Records for this exercise section start

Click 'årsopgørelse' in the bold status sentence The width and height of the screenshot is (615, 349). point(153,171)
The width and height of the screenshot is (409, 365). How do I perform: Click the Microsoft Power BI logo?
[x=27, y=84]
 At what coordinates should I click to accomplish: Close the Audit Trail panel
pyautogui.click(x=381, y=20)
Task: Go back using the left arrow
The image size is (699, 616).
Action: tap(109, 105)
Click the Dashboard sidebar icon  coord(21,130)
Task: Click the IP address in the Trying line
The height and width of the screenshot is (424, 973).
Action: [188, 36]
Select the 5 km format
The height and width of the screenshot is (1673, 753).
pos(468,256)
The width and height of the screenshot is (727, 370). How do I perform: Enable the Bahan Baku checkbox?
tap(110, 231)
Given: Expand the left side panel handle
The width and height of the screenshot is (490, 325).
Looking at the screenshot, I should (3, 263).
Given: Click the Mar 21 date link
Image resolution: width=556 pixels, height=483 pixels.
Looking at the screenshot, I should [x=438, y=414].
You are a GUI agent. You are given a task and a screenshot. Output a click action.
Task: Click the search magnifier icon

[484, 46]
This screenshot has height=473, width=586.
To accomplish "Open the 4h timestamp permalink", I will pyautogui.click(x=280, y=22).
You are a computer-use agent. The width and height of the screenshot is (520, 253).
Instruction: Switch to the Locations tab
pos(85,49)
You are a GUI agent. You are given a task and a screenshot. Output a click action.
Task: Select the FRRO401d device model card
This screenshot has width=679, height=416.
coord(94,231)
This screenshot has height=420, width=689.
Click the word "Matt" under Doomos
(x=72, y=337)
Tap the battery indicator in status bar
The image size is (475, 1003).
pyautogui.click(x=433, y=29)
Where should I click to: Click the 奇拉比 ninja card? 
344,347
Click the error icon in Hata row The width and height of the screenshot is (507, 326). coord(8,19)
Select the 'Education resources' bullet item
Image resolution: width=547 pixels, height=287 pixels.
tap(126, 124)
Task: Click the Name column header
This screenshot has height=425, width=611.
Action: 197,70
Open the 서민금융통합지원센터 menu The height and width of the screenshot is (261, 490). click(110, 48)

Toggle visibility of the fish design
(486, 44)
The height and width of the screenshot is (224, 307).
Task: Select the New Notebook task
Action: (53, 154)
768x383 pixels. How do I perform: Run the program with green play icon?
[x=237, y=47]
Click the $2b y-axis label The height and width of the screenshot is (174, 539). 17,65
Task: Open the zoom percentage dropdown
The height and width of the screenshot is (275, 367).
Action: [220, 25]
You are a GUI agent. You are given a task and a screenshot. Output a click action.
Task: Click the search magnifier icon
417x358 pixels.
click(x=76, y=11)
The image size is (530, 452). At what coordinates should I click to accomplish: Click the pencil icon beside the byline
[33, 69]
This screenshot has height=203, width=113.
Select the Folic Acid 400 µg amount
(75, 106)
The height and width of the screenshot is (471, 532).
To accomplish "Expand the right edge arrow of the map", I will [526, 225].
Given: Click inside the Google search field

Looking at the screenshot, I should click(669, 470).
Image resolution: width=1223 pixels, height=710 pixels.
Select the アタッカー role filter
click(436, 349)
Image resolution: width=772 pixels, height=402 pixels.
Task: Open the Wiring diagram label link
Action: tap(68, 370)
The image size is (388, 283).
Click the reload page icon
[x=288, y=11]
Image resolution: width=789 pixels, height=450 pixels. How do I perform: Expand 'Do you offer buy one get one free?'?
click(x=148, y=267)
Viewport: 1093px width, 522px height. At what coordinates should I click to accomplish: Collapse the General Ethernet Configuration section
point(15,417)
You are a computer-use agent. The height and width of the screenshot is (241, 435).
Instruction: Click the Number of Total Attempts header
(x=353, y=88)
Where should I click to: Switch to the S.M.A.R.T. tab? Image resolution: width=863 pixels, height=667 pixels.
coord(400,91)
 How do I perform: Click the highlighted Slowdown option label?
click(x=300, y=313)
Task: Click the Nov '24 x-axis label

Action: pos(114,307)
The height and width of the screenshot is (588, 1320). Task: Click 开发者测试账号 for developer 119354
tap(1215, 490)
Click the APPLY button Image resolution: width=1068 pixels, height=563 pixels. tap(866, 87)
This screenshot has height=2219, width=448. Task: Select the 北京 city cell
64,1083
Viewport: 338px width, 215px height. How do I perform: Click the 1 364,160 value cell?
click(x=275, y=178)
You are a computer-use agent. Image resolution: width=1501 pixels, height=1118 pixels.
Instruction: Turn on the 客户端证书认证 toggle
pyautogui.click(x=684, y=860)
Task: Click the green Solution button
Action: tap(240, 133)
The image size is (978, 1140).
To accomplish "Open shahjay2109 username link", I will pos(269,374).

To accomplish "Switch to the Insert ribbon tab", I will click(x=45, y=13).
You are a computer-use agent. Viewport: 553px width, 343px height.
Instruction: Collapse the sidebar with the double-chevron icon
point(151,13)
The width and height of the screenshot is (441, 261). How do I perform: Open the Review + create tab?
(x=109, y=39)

Records for this exercise section end

## Exercise
Set down, word for word, every line from the line that holds "Instruction: Collapse the" to the end of the entries above, including both ends.

## Response area
Instruction: Collapse the sidebar with the double-chevron icon
point(151,13)
The width and height of the screenshot is (441, 261). How do I perform: Open the Review + create tab?
(x=109, y=39)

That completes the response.